Problems to solve:
1. Copy from the Tafelmusik review the passage that begins with the words containing "On the other" and ends with "texture of Chopin.".
2. Answer these questions using the Tafelmusik review:
(a) Who was the guest conductor?
(b) In what year was the Pleyel piano that Janina Fialkowska played made?
(c) How many players did the orchestra shrink to for the Chopin?
3. Write the next part of the Tafelmusik review, picking up after its last sentence.

Document extract:
+ + +
Jun 5, 2013

Fri May 31 Globe and Mail rave review of Chopin & Beethoven

Tafelmusik offers attractive opposites
The concept of yin and yang, the perfection of opposites, is an Eastern idea. But it was with Western musical culture that the spiritual truth of this insight was given astounding relevance on Thursday night as Tafelmusik presented its last concert of the season.
The earth and fire of yin, to use another set of opposites, was provided by the music of Beethoven, the essence of vitality and forthrightness in Western musical life.
Under the baton of guest conductor Bruno Weil, the Tafelmusik Orchestra burned through a fiery reading of Beethoven’s Symphony No. 4 in B-flat Major, and an intriguing pairing, almost as a suite, of two of Beethoven’s tragic incidental pieces, his overtures to Coriolan and Egmont.
On the other hand, the pairing of water and air, music as subtlety and liquid beauty, was provided by pianist Janina Fialkowska beautifully playing an 1848 Pleyel piano, the same model Chopin himself used at the end of his life, and a chamber arrangement of his Piano Concerto No. 2 in F minor. While the Tafelmusik Orchestra was expanded to larger-than-usual size for the majesty and power of the Beethoven, it was reduced to merely 10 players for the airiness and exquisite texture of Chopin.
+ + +
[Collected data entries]
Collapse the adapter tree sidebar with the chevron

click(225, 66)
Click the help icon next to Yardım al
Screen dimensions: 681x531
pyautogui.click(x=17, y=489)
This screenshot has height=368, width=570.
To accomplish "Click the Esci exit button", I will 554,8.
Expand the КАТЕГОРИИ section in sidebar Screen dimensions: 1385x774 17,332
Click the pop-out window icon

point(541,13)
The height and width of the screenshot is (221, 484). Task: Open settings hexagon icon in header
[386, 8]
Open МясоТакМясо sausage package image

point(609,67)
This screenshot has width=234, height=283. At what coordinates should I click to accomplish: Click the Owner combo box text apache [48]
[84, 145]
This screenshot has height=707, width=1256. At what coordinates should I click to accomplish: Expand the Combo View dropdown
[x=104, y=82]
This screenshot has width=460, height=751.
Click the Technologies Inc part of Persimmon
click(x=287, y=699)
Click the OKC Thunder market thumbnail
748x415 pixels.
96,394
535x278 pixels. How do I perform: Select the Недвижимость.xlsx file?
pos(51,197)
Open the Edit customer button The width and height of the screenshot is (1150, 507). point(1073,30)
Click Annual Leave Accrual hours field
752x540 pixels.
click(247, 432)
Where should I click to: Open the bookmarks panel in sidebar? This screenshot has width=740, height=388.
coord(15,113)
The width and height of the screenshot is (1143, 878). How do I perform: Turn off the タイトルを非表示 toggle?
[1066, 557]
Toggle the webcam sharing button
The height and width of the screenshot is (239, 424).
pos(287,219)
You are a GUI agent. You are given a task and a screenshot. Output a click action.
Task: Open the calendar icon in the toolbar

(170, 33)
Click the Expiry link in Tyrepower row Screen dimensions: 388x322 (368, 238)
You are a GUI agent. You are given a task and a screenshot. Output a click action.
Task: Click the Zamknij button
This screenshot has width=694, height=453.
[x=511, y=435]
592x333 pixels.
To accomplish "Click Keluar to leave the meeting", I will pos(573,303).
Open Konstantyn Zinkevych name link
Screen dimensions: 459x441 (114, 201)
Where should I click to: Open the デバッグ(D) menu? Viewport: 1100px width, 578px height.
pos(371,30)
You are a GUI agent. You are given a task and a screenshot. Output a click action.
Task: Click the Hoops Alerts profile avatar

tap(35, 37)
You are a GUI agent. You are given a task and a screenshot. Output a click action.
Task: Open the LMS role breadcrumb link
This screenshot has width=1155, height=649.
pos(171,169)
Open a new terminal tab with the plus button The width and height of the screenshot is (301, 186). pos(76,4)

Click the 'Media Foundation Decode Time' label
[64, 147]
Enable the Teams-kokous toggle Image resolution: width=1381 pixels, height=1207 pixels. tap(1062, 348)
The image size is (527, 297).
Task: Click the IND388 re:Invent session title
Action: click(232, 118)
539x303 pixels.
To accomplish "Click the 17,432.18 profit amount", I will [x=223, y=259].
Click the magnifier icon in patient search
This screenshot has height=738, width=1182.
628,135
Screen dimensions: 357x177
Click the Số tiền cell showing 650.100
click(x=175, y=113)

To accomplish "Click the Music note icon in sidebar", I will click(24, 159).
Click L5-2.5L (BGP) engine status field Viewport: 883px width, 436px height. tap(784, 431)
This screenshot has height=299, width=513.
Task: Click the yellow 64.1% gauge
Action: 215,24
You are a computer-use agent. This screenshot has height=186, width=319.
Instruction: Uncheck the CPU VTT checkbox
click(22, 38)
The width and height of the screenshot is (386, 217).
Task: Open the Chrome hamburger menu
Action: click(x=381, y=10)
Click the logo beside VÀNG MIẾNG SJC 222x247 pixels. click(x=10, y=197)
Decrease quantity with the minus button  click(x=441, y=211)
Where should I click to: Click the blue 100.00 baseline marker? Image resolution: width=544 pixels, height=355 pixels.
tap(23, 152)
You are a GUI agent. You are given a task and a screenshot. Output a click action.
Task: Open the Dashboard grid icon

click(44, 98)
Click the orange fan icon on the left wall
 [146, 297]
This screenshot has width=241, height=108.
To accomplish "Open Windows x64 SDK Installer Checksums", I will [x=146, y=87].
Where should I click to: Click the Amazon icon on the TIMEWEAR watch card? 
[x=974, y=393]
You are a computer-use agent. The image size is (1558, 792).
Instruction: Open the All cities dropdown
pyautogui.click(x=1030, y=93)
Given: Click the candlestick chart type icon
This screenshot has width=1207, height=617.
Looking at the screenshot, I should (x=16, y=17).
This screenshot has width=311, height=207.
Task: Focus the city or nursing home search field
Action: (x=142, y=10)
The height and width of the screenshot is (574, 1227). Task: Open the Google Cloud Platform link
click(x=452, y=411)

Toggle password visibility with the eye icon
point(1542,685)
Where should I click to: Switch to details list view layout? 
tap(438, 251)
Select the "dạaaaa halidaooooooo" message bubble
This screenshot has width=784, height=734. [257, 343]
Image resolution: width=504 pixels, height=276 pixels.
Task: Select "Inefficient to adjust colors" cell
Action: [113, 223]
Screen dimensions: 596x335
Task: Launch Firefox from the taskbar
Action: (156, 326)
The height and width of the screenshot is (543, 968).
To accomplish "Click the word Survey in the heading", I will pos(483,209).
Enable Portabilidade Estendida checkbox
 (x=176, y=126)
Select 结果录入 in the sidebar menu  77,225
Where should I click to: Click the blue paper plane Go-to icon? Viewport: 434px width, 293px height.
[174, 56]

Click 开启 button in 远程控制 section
+ + +
Results for the exercise:
1.
On the other hand, the pairing of water and air, music as subtlety and liquid beauty, was provided by pianist Janina Fialkowska beautifully playing an 1848 Pleyel piano, the same model Chopin himself used at the end of his life, and a chamber arrangement of his Piano Concerto No. 2 in F minor. While the Tafelmusik Orchestra was expanded to larger-than-usual size for the majesty and power of the Beethoven, it was reduced to merely 10 players for the airiness and exquisite texture of Chopin.

2.
(a) Bruno Weil
(b) 1848
(c) 10

3.
The series of ovations that Fialkowska received at concerto’s end must have been rewarding to this gentle and generous artist, who has battled and beaten a severe cancer that threatened not only her career, but her life, and who is now experiencing a renaissance in her professional world, with awards and honours everywhere she looks. The reception she got at the end of the first half of the concert was only matched by that received by the orchestra at the end of the second. After close to an hour of the most stirring Beethoven, the audience wildly applauded Bruno Weil, who appeared for one, then a second curtain call. The applause, as it does, eventually died down, generally the cue for patrons to gather up their belongings and make their way out of the theatre.
But Thursday night’s audience just stayed put, unwilling or unable to leave. Not applauding, just sitting in their seats. Stunned, hoping for more, reluctant to re-enter the world of Bloor Street – who knows? Maybe all three. Eventually, the orchestra members themselves started to depart, and so, finally, did the audience. I’ve never quite seen anything like it. I can’t imagine a more glowing a testament to the evening of fine music-making that we had just witnessed.